BlackBerry handheld computers, or "Le BlackBerry", have been called addictive, invasive, tiresome for thumbs and threatening to French secrets.
That, at least, is the fear of French government defense experts, who have advised against their use by officials in France's corridors of power, reportedly to avoid snooping by U.S. intelligence agencies and the loss of commercial and other secrets.
"It's not a question of trust," French lawmaker Pierre Lasbordes told The Associated Press. "We are friends with the Americans, the Anglo-Saxons, but it's economic war."

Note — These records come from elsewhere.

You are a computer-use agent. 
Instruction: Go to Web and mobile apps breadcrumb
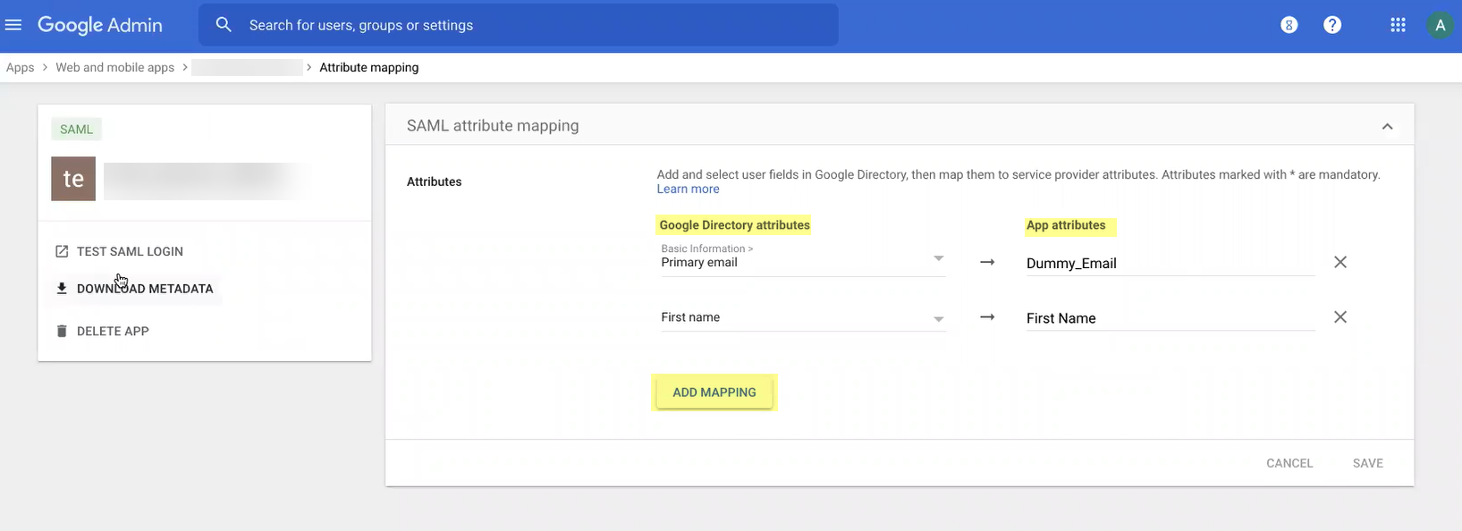[114, 68]
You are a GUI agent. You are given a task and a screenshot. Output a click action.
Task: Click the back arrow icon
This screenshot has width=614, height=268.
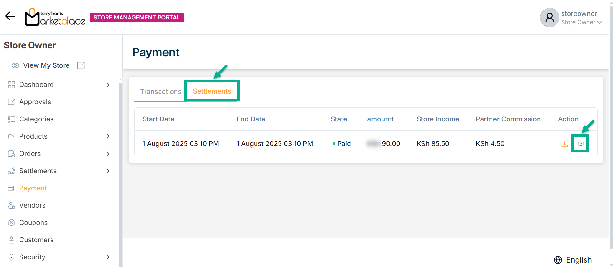10,16
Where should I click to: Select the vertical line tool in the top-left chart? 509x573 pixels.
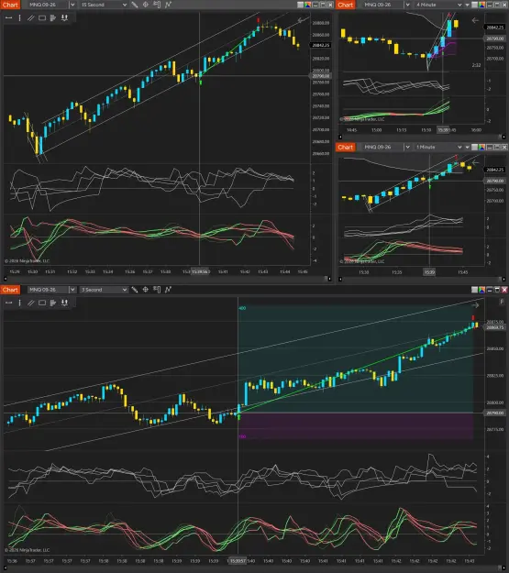pos(20,18)
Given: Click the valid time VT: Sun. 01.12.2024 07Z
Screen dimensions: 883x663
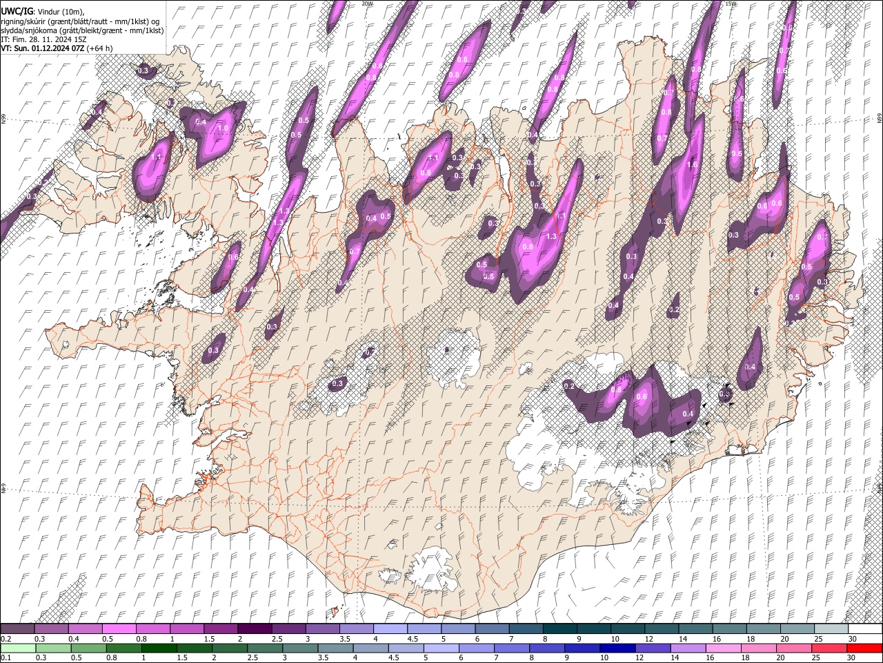Looking at the screenshot, I should [43, 48].
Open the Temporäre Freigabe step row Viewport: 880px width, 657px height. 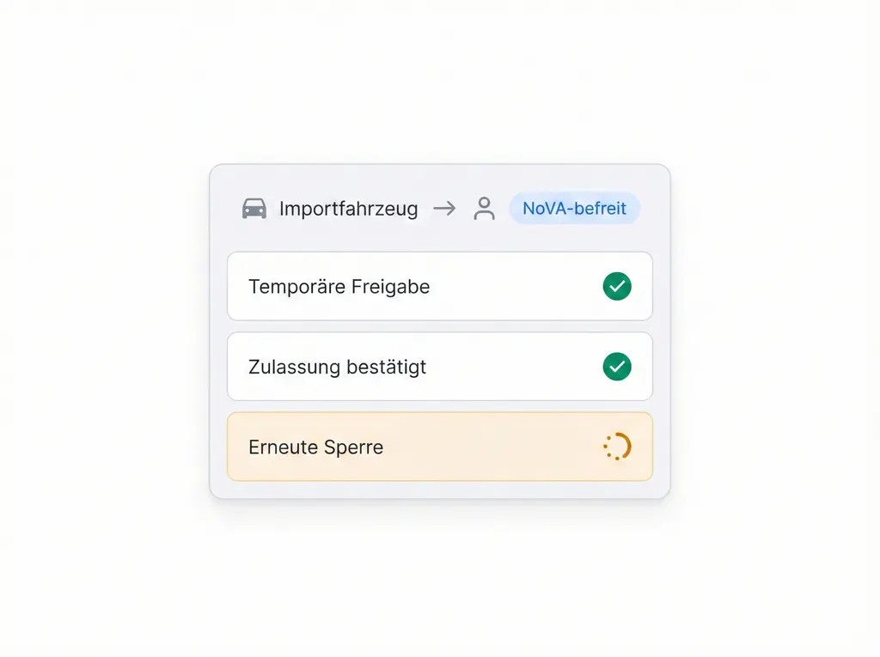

Le Monde broke the story. It described "BlackBerry withdrawal" among those who have given up their PDAs. "We feel that we are wasting huge amounts of time, having to relearn how to work in the old way," the daily quoted a ministry office director as saying.
E-mails sent from BlackBerries pass through servers in the United States and Britain, and France fears that makes the system vulnerable to snooping by the National Security Agency, the ears and eyes of U.S. intelligence, Le Monde reported.
Lasbordes, who was commissioned in 2005 by then-Prime Minister Dominique de Villepin to look into such issues, said he alerted the government to this "weakness" months ago. He said he met with Research In Motion Ltd., which makes BlackBerry devices, to discuss the problem in the course of preparing his report on the security of French information systems.
The Canadian company "admitted that there was a certain fragility in the protection of information when you use the e-mail system" and promised it would be resolved, said Lasbordes, adding: "That was more than a year ago."
BlackBerries pose "a problem with the protection of information" and "the risks of interception are real," Alain Juillet, in charge of economic intelligence for the government, told Le Monde.
The BlackBerry circular from the General Secretariat for National Defense applies in theory to all ministries, and "it's up to everyone to be responsible," Lasbordes said.
Another official in a major ministry who got rid of his BlackBerry following the order said authorities are looking at other types of PDA that they may be able to use instead.
The prime minister's office would not confirm that it and the presidential palace were covered by the circular, as Le Monde said. But a spokesman, Severin Naudet, cited the General Secretariat for National Defense as saying that no type of PDA is risk-free.
"It's not a problem if you're writing to your mother-in-law," Lasbordes said. But "one can imagine a minister coming from a meeting of the G-8 or G-7, et cetera, or a meeting in Brussels, and he sends information to his colleagues. It goes via Canada and the United States and that's it, game over."
Suspicion, however, goes both ways. At a G-8 summit in Germany this month, White House aides were instructed to leave their wireless e-mail devices behind, apparently for fear of Russian eavesdropping.